### Description of the task
For this exercise, restate word for word only the lines from the one containing "Given: Open portal settings gear icon" through the last line below. Pictures do not get copied.

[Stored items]
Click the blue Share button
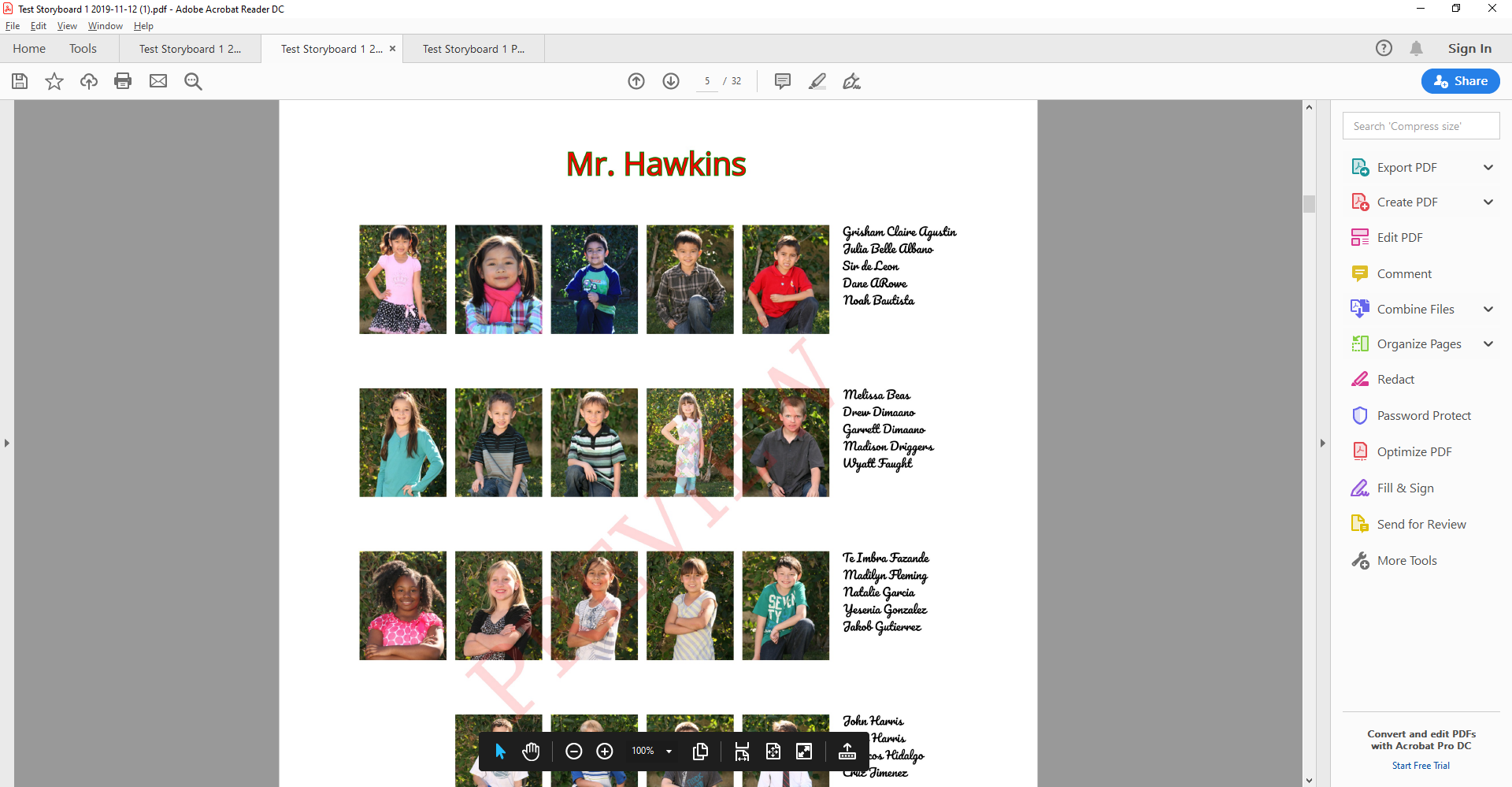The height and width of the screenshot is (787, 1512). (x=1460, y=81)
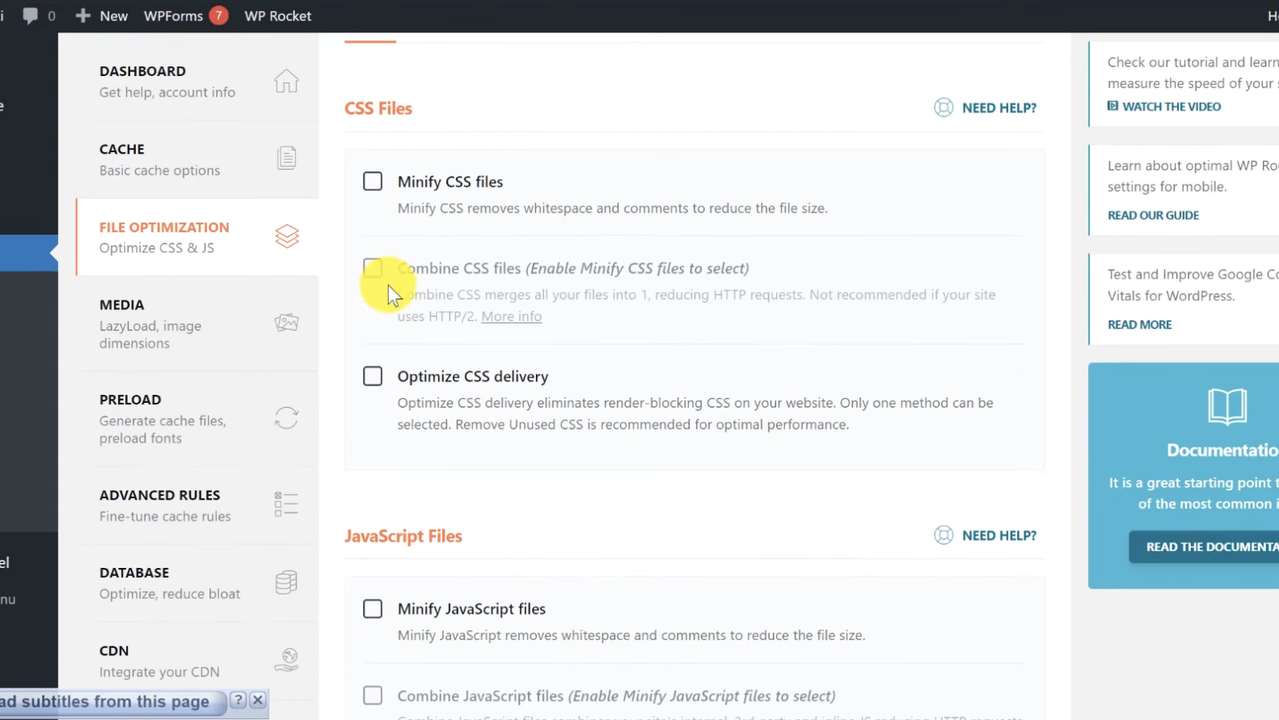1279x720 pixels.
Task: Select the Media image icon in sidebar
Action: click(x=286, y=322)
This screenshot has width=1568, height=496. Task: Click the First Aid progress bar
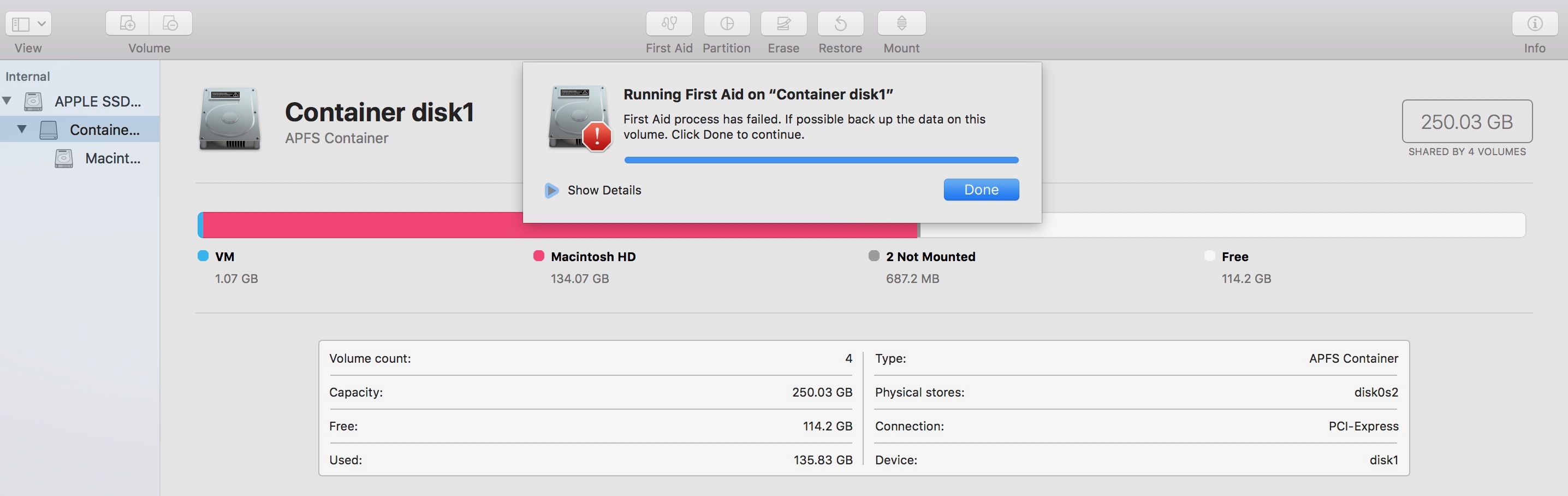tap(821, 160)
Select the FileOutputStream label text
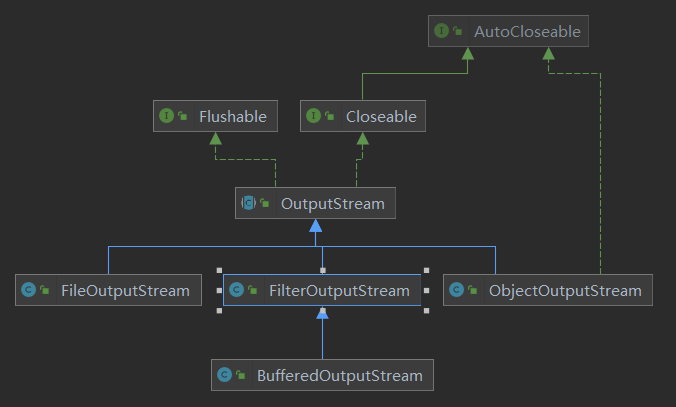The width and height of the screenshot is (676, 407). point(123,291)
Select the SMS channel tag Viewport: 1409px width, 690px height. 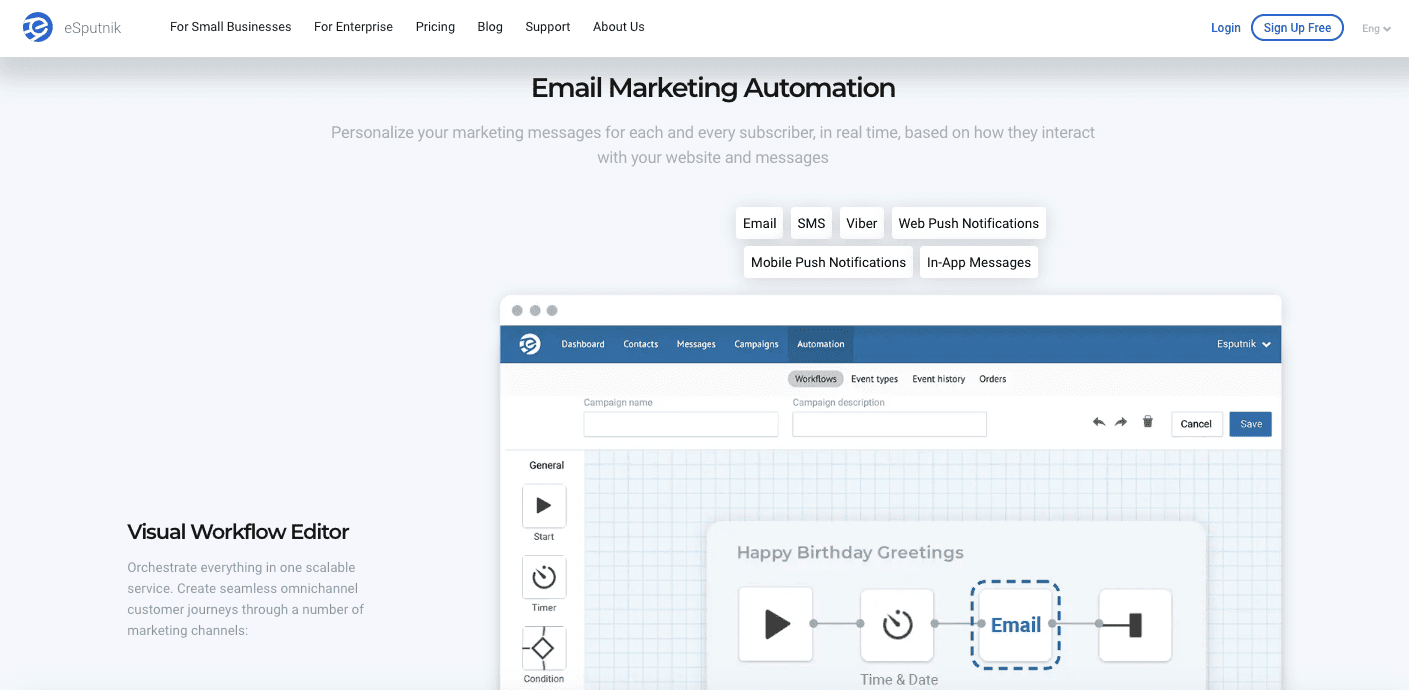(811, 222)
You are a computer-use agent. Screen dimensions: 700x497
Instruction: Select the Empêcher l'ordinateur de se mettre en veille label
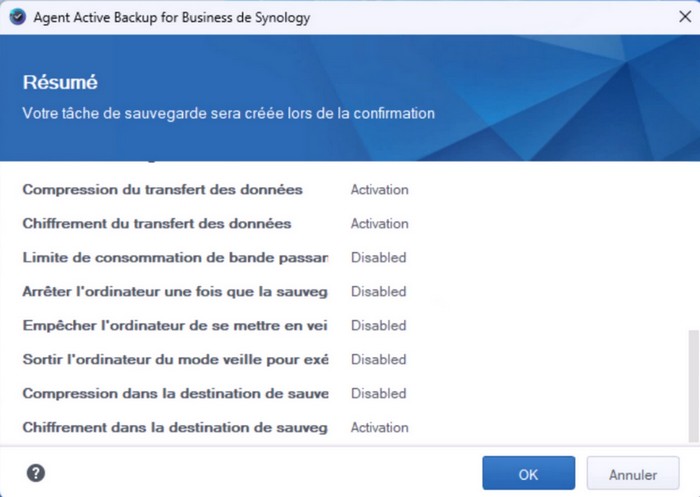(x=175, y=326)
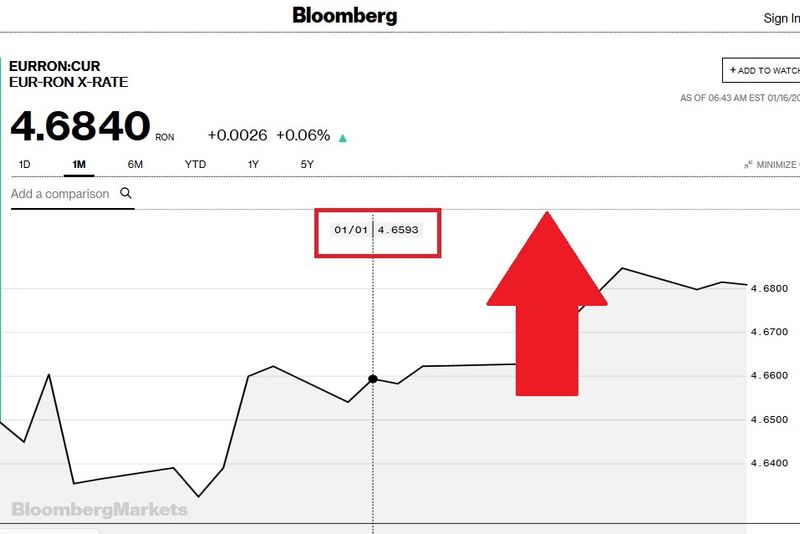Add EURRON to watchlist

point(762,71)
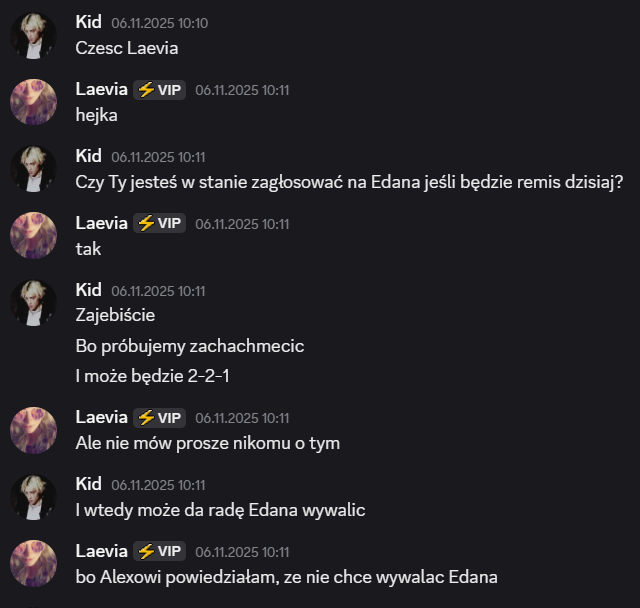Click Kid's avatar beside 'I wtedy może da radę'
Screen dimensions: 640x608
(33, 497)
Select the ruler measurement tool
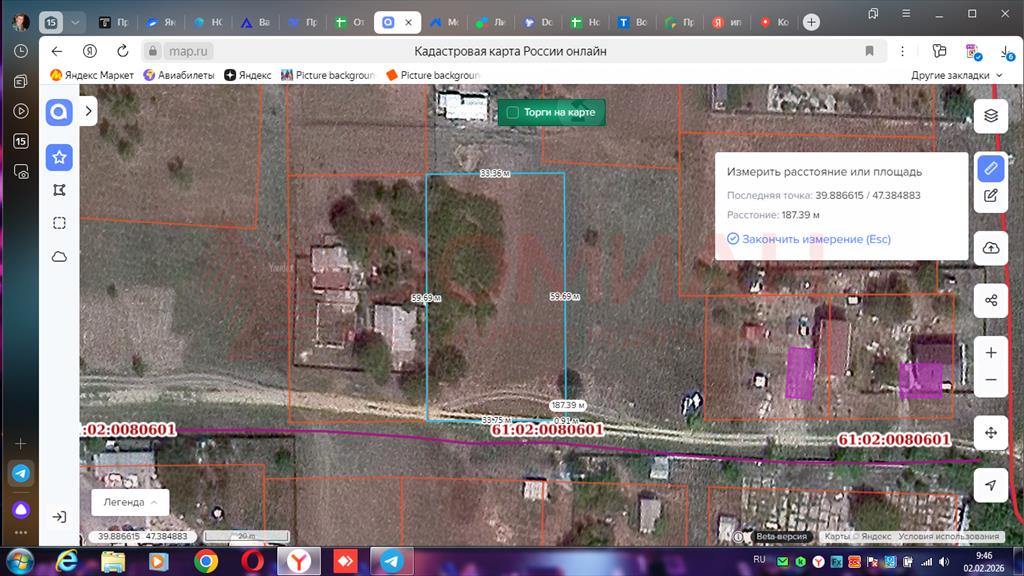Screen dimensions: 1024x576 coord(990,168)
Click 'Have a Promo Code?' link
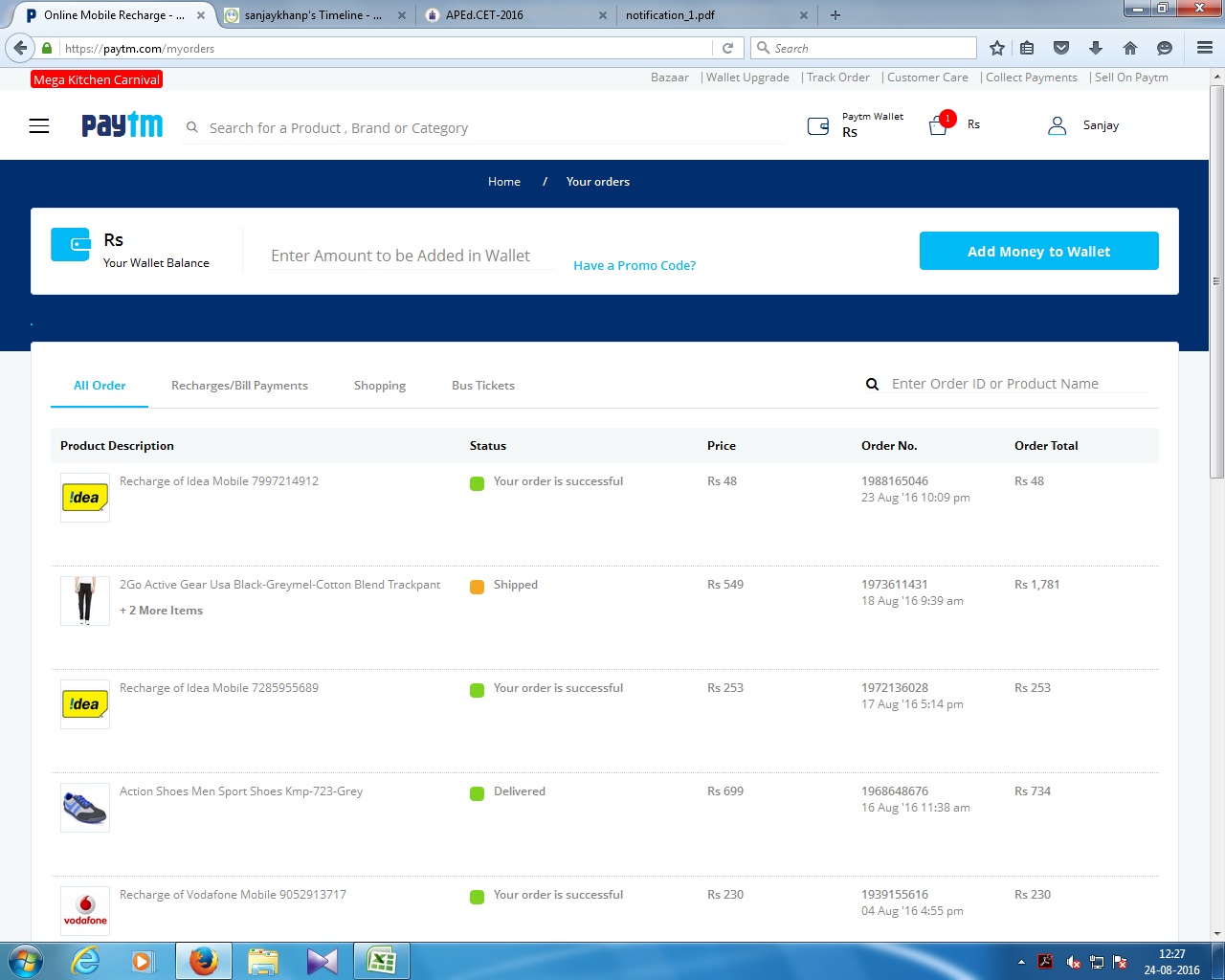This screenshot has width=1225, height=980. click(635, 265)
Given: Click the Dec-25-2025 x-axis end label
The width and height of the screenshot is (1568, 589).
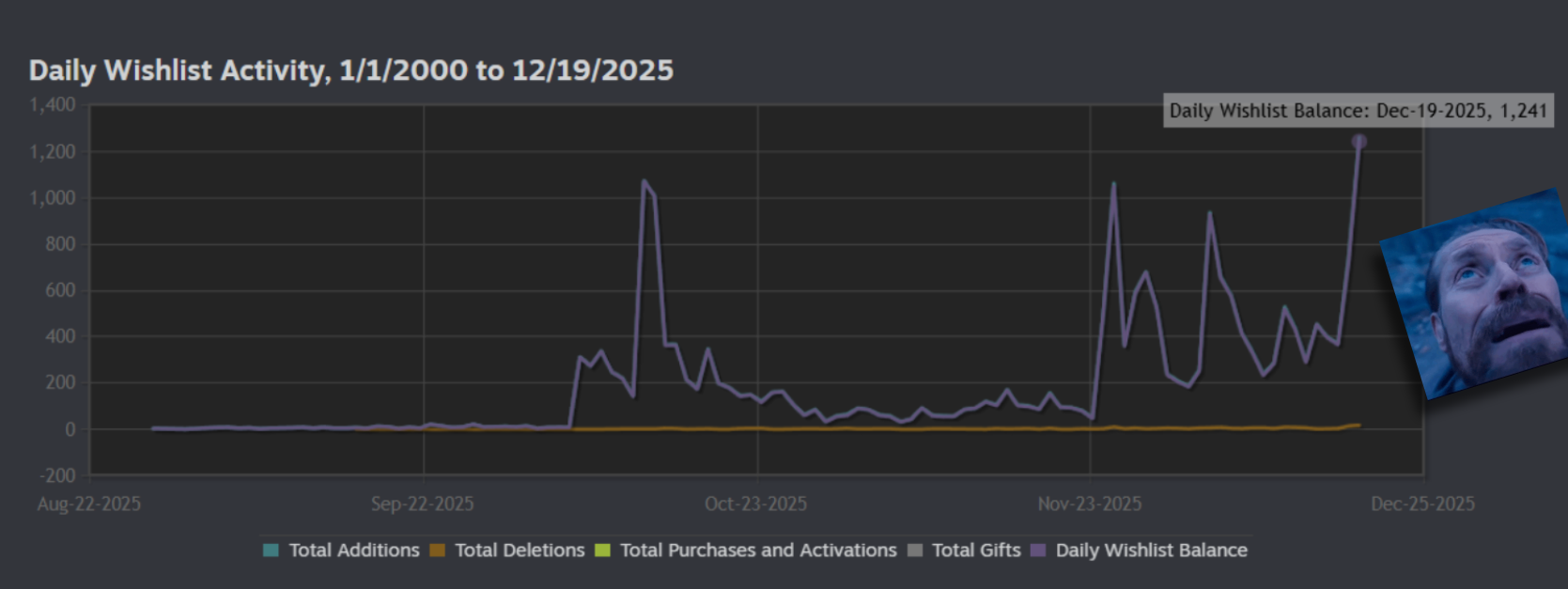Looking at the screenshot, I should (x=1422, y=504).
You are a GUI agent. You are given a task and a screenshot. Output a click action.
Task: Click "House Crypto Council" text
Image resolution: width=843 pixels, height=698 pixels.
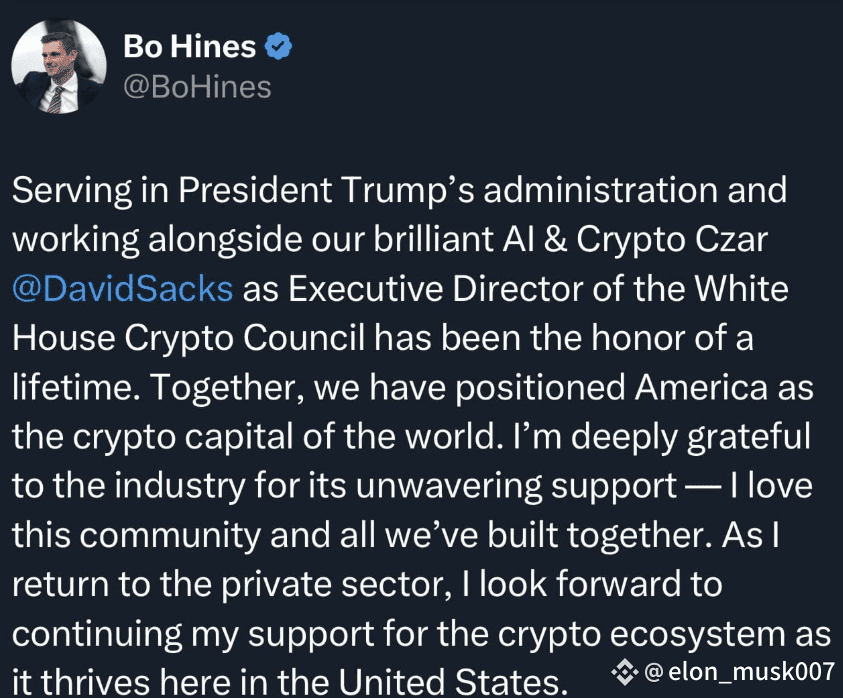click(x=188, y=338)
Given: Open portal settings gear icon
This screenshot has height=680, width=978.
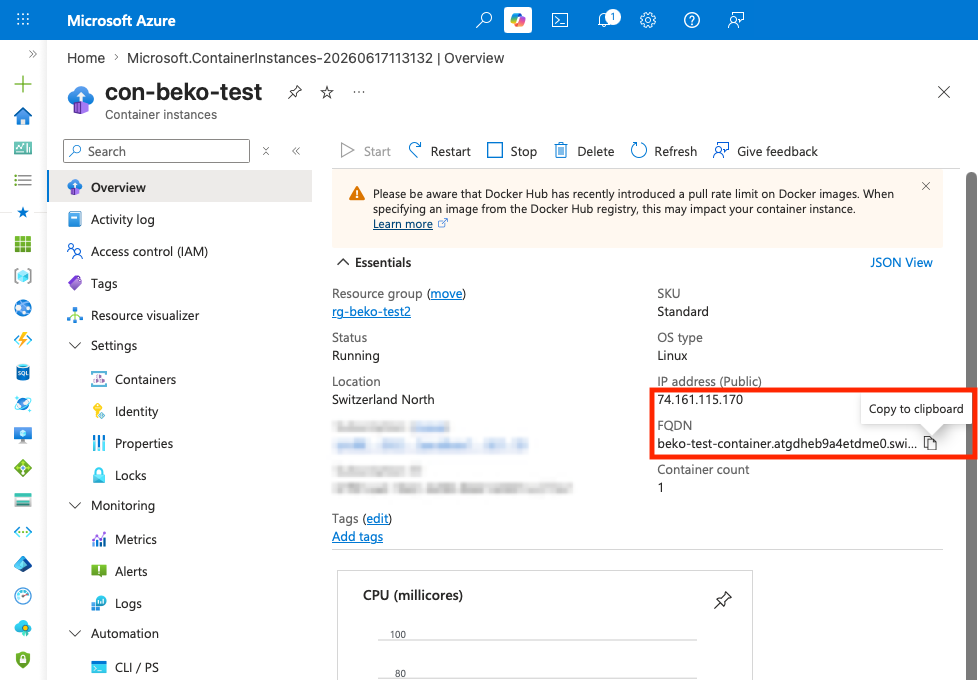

### Result
Given: Open portal settings gear icon
This screenshot has height=680, width=978.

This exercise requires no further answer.